Guzmán llega al corazón de la película, la culpa. Y su personaje carga con distintas culpas, que confronta con la gente con la que se cruza —papeles interpretados por actores de carácter y prestigio como Susana Abaitua, una desoladora Itziar Ituño, Mona Martínez o Luis Tosar— y a los que involucra. “Todos son ecos de distintos aspectos de mi personalidad, de sentimientos que me albergan, como mi relación con mi abuela, que alimentó A cambio de nada. Cierro un círculo, probablemente en un sentido más private… Aunque es cierto que me despido de un personaje que hila la trilogía de A cambio de nada y Canallas. Por eso lo mismo lo encarno yo; me dije: ‘Este personaje lo conozco, sé cómo lo voy a defender y a conectarle con el público”.

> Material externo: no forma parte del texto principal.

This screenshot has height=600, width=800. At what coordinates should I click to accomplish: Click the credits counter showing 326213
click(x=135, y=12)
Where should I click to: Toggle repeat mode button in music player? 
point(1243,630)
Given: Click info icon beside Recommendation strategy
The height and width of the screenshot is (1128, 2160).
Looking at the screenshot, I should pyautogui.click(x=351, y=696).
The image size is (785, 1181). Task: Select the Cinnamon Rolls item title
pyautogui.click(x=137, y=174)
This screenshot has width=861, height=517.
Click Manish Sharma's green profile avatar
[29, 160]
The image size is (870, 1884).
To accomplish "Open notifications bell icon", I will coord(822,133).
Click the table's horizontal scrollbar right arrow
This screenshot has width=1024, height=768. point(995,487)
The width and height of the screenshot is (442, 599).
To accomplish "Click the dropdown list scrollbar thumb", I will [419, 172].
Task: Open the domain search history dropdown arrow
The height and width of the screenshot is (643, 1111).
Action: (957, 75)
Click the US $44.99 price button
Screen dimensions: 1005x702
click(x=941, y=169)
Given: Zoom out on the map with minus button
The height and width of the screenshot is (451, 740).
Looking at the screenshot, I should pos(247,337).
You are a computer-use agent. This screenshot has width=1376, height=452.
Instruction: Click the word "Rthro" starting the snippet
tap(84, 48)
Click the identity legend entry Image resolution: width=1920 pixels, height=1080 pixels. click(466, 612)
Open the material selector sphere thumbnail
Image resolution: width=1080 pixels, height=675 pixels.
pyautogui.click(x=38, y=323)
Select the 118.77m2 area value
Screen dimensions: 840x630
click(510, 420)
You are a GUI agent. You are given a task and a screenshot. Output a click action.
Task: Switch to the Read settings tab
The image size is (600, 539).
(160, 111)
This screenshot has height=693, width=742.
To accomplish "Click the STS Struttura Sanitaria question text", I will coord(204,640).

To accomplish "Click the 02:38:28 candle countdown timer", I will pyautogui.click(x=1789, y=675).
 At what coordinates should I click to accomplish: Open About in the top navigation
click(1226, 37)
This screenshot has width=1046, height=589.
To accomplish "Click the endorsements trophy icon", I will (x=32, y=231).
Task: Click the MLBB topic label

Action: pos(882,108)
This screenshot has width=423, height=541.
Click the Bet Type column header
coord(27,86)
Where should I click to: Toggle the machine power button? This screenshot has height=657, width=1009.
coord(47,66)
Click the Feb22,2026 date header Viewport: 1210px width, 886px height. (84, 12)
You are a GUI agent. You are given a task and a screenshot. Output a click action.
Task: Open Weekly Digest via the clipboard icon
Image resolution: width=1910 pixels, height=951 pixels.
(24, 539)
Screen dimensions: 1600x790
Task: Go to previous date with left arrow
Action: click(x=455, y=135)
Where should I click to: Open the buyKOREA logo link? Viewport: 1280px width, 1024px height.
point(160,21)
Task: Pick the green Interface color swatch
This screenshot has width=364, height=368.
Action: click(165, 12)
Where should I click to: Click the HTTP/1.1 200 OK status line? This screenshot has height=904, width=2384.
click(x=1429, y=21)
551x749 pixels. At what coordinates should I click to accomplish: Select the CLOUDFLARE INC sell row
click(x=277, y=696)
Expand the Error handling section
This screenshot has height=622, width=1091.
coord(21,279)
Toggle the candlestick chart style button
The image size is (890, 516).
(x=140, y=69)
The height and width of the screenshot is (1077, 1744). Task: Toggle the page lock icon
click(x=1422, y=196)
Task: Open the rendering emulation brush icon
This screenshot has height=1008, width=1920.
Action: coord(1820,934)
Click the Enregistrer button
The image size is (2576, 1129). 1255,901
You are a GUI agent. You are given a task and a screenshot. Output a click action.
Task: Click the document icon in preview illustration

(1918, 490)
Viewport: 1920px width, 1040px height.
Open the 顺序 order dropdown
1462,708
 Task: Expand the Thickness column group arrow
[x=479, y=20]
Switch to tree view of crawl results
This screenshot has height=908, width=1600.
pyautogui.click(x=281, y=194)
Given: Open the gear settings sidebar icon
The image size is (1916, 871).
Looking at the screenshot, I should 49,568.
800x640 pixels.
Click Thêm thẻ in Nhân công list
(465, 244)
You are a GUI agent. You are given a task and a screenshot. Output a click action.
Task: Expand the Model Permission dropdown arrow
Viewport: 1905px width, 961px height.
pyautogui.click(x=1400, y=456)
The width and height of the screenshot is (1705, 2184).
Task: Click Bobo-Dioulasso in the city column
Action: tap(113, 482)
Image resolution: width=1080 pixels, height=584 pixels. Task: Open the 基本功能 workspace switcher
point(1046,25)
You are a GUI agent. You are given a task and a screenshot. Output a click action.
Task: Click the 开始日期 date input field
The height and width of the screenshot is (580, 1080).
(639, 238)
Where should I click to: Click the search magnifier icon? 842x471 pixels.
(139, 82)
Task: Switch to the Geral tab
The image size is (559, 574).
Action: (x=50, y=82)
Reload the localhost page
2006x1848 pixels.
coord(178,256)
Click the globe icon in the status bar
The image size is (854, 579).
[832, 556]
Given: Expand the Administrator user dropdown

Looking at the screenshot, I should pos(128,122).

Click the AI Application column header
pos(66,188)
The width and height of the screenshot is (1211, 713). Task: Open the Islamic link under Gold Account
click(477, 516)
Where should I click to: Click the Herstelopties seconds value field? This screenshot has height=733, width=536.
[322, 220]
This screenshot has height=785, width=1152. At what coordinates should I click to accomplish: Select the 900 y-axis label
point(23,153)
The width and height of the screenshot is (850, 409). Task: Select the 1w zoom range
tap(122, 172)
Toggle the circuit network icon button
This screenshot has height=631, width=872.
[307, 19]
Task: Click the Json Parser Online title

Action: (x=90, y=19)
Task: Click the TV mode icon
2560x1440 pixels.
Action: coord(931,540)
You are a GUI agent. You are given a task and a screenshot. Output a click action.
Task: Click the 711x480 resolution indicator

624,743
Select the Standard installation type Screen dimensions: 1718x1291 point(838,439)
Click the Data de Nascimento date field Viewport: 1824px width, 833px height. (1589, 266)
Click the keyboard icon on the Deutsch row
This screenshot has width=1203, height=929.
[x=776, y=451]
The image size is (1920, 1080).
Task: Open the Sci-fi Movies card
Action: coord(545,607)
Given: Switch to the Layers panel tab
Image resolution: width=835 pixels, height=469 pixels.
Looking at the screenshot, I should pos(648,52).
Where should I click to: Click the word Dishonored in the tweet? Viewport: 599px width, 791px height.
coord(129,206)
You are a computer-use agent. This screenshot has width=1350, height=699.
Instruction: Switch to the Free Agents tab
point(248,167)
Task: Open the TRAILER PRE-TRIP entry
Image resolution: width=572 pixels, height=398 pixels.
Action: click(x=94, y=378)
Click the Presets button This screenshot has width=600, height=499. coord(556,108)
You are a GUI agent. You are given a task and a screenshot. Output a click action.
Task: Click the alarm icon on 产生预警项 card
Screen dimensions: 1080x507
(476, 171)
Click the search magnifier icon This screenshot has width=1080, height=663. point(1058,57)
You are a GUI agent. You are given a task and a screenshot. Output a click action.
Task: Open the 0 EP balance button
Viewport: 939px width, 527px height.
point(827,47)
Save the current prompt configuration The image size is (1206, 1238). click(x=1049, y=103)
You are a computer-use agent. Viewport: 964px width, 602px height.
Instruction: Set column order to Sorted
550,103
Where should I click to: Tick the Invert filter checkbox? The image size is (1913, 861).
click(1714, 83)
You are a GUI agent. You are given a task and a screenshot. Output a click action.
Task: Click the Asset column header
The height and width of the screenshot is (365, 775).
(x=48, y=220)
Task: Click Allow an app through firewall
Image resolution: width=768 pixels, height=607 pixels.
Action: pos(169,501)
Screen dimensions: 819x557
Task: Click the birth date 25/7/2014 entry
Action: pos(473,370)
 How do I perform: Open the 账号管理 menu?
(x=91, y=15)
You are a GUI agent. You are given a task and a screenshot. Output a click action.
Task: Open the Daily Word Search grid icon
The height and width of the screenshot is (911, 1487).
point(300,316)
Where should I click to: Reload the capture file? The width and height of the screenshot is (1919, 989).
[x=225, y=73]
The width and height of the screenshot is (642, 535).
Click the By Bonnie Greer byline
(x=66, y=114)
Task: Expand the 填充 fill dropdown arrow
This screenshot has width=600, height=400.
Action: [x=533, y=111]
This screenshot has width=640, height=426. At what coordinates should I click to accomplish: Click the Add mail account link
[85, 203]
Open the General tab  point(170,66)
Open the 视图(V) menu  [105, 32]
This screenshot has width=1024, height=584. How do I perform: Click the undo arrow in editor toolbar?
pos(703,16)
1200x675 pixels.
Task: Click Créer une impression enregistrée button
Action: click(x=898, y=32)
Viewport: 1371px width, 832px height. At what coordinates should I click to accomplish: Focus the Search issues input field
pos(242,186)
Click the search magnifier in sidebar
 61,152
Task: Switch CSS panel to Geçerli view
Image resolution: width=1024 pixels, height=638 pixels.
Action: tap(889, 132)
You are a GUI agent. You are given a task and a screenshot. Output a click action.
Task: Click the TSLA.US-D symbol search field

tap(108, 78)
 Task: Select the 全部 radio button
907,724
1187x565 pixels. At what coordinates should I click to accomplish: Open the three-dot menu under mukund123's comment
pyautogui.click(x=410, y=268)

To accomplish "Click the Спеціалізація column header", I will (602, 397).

El cineasta va verbalizando materials emocional que ha ido larvando en su cerebro desde hace meses. “Es la primera entrevista que hago, estoy encontrando las palabras. Por ejemplo, ¿es La deuda una película social? Puede, porque un motor narrativo es la gentrificación. ¿Que se hunde en la culpa? Sí. ¿Habla sobre la gente que se busca la vida en la calle? Sí, y nos ponemos en su lugar antes que criminalizarles. Pero, sobre todo, para mí es una historia de amor entre dos personajes de diferentes generaciones y de los que ni siquiera sabemos qué relación les une”.
El director se ríe cuando se compara su libertad creativa con la del personaje: “Puede ser bueno o malo, claro. Piensa en la pelota de Match Level, de Woody Allen. La pelota golpea en la cinta de la pink y cae a veces en campo rival y ganas y a veces en tu propia cancha y pierdes. O en el crimen: puede salir bien, puede que acabe en la cárcel. Me pasa haciendo cine, y le pasa a Lucas”.

Guzmán prosigue: “A mí la culpa me parece un motor cinematográfico buenísimo, porque en su concepción judeocristiana nos paraliza y nos hace sentir víctimas de nosotros mismos. Y es horrible. No nos perdonamos, no nos aceptamos. La culpa atañe también a esa concept de la meritocracia, de que las personas son lo que quieran ser. Ni mucho menos, las personas son lo que pueden ser. La culpa es otra herramienta de sometimiento del private, especialmente de la sociedad patriarcal. Y tenemos que cometer errores y aceptarlos para madurar; aunque desde la aceptación, no desde la penitencia cristiana”. Todo eso, y en distintas vertientes, muestra en sus relaciones el Lucas-Daniel de la película.
Y por eso, sus referentes son cineastas urdidores de thrillers o de otros géneros con rasgos de retrato social, y que juegan con esa carta de la culpa, aunque pasándola por otro tamiz religioso. “Mira lo que hace Asghar Farhadi o, sobre todo, Thomas Vinterberg en películas como Celebración, La caza u Otra ronda. ¿De qué hablan? De culpas. Y sin embargo, ¡cómo sorprenden al público! ¡Y cómo ruedan!”.

Antes de la despedida, una última reflexión: la calle. Guzmán creció en Aluche, un barrio obrero de Madrid fuera de la almendra de la M-30. De adolescente se hizo un nombre como grafitero (period Tifón). La calle aún quema en su inside. Y en La deuda, Lucas camina por aceras tumultuosas, acelera su devenir por manzanas y manzanas de bloques con fachadas de ladrillo visto. “¡Es que es donde ocurren las historias! Si te quedas dentro de casa, no hagas cine. En cuanto pisas la calle, pasa de todo”. Y a ella se lanza.